Tarea de trabajo 1. Según el texto sobre el bosque memorial, ¿qué árbol se plantó en el cerro Renca el 21 de julio?
Tarea de trabajo 2. Transcribe del texto sobre el bosque memorial el fragmento comprendido entre "Reconocer y hacer" y "ante el olvido.", ambos incluidos.

El 21 de julio cumplimos cuatro meses desde que el covid-19 comenzara a arrebatarnos gente. Prendimos velas recordando a los nuestros y rogamos que esto no nos roce. Ese día, en el cerro Renca se plantó un quillay, el primero de un bosque memorial que se abre a la ciudadanía. Recordará a Sonia Valdivia, vecina, la primera fallecida por la pandemia en Chile. Bajo la lluvia, sus cercanos pudieron hacer un cierre simbólico, poner parte del dolor en el fondo de la tierra, a ver si arraiga como un árbol joven. Un rito arcano e imprescindible, especialmente cuando la pena queda en suspenso porque las circunstancias han impedido despedir al cuerpo.
Tantas otras penas deambulan trashumantes en estos días negros. El dolor de la familia Valdivia es uno entre millares. El municipio detrás de la ceremonia le dio una dimensión pública, así como la tragedia que enfrentamos. Solo contar los muertos ya nos basta para hablar de un desastre social. Los fallecidos de las epidemias quizás solo se pueden aproximar a los de una catástrofe bélica, como la Guerra del Pacífico. El covid-19 ha superado con holgura todas nuestras calamidades recientes: ni las placas tectónicas, ni el fuego, ni las aguas, ni la dictadura, nos arrebataron a tantos de un solo golpe. Han sido tiempos demasiado difíciles. Y aunque siempre presumimos de nuestro tesón y resiliencia, nuestro cuerpo colectivo está muy herido.
Reconocer y hacer memoria del trauma es un deber público. Como sujetos históricos debemos transformar nuestra experiencia en aprendizaje futuro. La memoria deja que la cultura narre lecciones usando las palabras que el dolor individual no nos deja encontrar. La memoria permite que el tiempo presente materialice su relevancia y asegure su inmanencia ante el olvido.

(Entradas guardadas)
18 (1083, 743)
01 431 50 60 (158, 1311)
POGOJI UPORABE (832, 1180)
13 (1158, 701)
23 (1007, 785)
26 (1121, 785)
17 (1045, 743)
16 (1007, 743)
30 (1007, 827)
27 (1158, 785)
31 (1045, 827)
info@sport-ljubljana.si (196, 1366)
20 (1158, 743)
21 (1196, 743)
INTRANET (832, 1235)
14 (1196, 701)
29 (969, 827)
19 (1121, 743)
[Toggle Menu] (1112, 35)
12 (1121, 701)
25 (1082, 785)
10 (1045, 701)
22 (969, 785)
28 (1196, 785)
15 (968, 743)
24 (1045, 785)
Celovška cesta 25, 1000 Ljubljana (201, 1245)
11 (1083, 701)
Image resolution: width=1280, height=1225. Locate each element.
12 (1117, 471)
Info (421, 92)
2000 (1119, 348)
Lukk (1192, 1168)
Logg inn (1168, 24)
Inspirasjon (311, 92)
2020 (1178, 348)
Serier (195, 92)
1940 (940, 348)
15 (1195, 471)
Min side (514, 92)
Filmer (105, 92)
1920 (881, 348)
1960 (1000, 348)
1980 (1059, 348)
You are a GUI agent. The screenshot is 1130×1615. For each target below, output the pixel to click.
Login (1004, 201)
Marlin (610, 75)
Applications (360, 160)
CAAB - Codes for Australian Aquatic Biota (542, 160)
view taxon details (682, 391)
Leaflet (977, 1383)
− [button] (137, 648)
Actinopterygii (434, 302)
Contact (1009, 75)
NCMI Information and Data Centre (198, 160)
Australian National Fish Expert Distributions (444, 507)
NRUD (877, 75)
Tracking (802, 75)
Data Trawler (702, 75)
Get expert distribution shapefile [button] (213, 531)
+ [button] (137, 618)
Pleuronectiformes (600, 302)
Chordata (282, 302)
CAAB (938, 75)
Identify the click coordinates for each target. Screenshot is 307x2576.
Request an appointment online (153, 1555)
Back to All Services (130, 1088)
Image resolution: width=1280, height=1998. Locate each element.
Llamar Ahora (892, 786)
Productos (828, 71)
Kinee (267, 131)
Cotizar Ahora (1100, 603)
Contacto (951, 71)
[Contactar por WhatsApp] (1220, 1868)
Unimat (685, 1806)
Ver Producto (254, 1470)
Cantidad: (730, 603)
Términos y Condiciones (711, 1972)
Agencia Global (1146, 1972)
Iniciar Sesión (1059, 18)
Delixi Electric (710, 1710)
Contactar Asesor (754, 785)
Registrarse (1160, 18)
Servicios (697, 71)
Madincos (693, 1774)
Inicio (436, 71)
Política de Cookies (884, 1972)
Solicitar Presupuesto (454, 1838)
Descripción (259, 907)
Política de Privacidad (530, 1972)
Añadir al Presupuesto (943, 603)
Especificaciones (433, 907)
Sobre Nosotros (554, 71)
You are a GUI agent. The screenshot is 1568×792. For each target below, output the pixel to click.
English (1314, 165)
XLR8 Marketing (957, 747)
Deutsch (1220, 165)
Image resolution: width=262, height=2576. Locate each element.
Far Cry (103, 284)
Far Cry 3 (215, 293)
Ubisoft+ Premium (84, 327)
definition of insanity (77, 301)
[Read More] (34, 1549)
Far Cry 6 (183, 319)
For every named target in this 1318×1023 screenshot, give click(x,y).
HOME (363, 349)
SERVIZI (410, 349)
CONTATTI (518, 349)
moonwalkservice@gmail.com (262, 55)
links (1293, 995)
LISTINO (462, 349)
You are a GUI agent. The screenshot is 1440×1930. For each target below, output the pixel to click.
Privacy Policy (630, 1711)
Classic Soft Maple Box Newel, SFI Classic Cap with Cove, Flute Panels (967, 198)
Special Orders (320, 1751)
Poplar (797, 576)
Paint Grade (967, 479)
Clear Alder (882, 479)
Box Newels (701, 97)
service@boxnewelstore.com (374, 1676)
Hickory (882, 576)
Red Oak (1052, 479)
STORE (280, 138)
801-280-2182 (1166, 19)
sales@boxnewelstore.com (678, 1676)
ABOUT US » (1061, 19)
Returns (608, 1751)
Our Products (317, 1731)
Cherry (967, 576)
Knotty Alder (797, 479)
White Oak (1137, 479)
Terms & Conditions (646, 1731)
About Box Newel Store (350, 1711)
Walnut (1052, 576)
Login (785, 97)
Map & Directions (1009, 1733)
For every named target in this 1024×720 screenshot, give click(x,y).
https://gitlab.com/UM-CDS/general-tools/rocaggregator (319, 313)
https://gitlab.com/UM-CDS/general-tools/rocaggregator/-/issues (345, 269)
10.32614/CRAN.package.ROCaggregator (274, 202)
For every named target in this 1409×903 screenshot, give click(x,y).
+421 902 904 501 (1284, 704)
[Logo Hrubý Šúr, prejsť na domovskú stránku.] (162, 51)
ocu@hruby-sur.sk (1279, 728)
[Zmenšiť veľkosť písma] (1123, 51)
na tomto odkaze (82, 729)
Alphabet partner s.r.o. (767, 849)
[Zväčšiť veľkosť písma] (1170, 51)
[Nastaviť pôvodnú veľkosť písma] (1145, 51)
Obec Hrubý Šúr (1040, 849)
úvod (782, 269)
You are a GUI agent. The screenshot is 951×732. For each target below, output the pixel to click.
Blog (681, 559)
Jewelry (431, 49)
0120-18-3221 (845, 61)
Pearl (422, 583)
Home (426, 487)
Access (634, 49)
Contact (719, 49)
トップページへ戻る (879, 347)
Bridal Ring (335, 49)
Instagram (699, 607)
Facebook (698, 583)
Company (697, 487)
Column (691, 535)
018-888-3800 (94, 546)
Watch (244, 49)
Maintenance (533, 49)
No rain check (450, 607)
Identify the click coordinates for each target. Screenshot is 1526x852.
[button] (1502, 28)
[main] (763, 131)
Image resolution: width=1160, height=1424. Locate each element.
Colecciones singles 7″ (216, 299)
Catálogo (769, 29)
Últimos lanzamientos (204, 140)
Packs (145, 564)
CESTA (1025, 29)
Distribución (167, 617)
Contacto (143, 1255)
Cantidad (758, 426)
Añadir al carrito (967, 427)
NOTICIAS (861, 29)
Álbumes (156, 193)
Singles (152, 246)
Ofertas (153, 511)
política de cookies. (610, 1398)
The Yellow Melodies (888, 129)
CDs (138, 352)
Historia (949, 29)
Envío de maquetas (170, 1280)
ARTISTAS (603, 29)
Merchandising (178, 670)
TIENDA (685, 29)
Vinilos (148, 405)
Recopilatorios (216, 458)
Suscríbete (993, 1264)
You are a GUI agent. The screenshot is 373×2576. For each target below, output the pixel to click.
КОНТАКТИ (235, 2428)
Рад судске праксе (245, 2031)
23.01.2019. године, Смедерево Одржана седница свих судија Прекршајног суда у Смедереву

Respuesta escrita 1. Un quillay.

Respuesta escrita 2.
Reconocer y hacer memoria del trauma es un deber público. Como sujetos históricos debemos transformar nuestra experiencia en aprendizaje futuro. La memoria deja que la cultura narre lecciones usando las palabras que el dolor individual no nos deja encontrar. La memoria permite que el tiempo presente materialice su relevancia y asegure su inmanencia ante el olvido.